**INSTRUCTIONS FOR THE TASK:** Would it be possible to output exactly, and only, the lines below from the one holding "Click the wind icon beside SSW 7 mph" to the last line, both included, with every picture left out?

Data items:
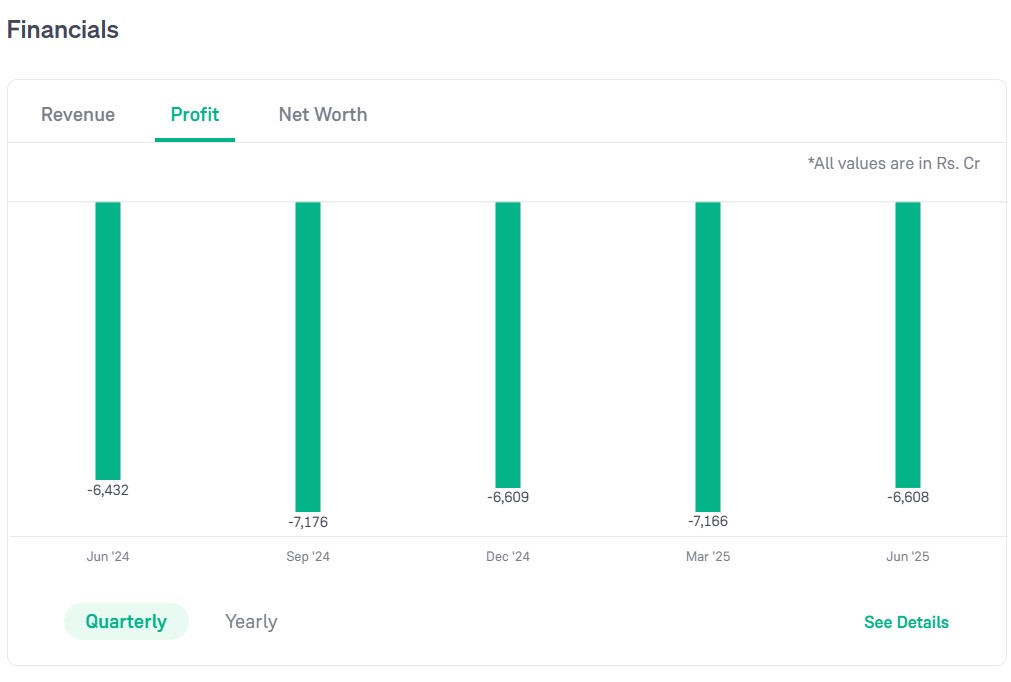Select the Jun '25 green bar

(908, 344)

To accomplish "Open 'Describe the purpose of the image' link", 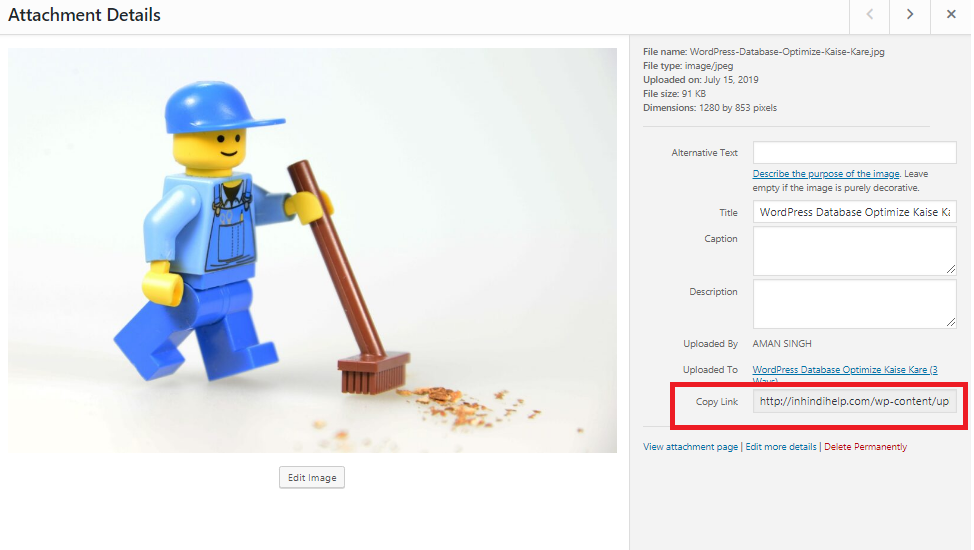I will 825,174.

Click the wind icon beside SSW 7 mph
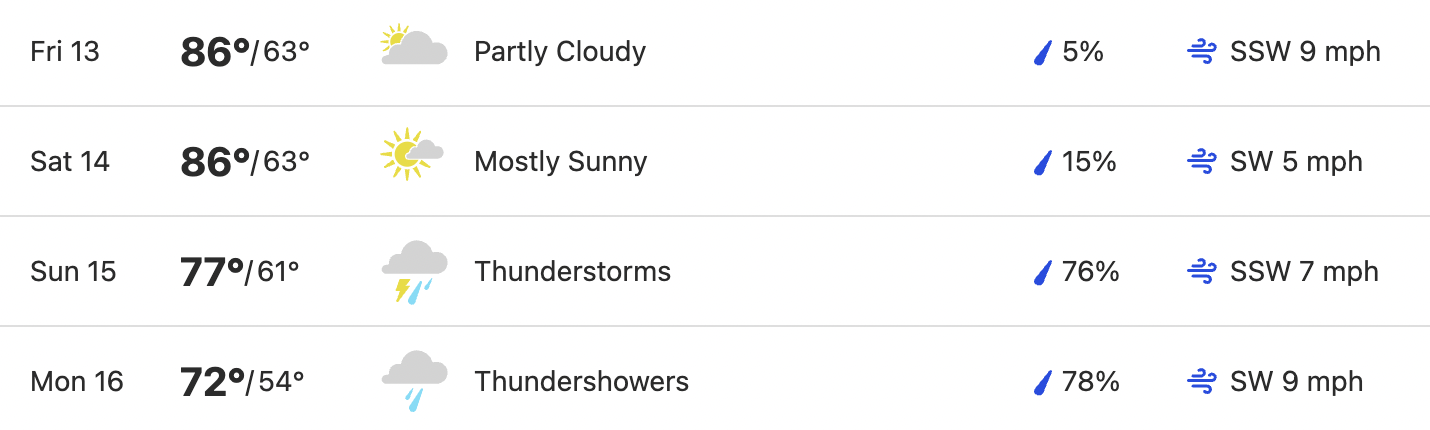click(1201, 272)
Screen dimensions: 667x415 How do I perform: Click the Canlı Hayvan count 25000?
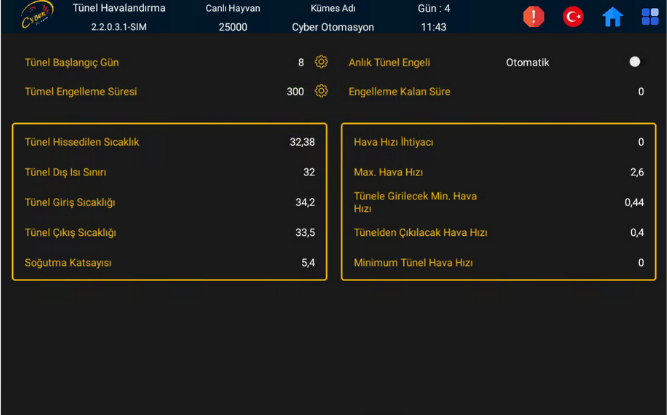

**EXERCISE ANSWER:**
Click the wind icon beside SSW 7 mph
click(1201, 272)
Screen dimensions: 667x415 How do I perform: Click the Canlı Hayvan count 25000?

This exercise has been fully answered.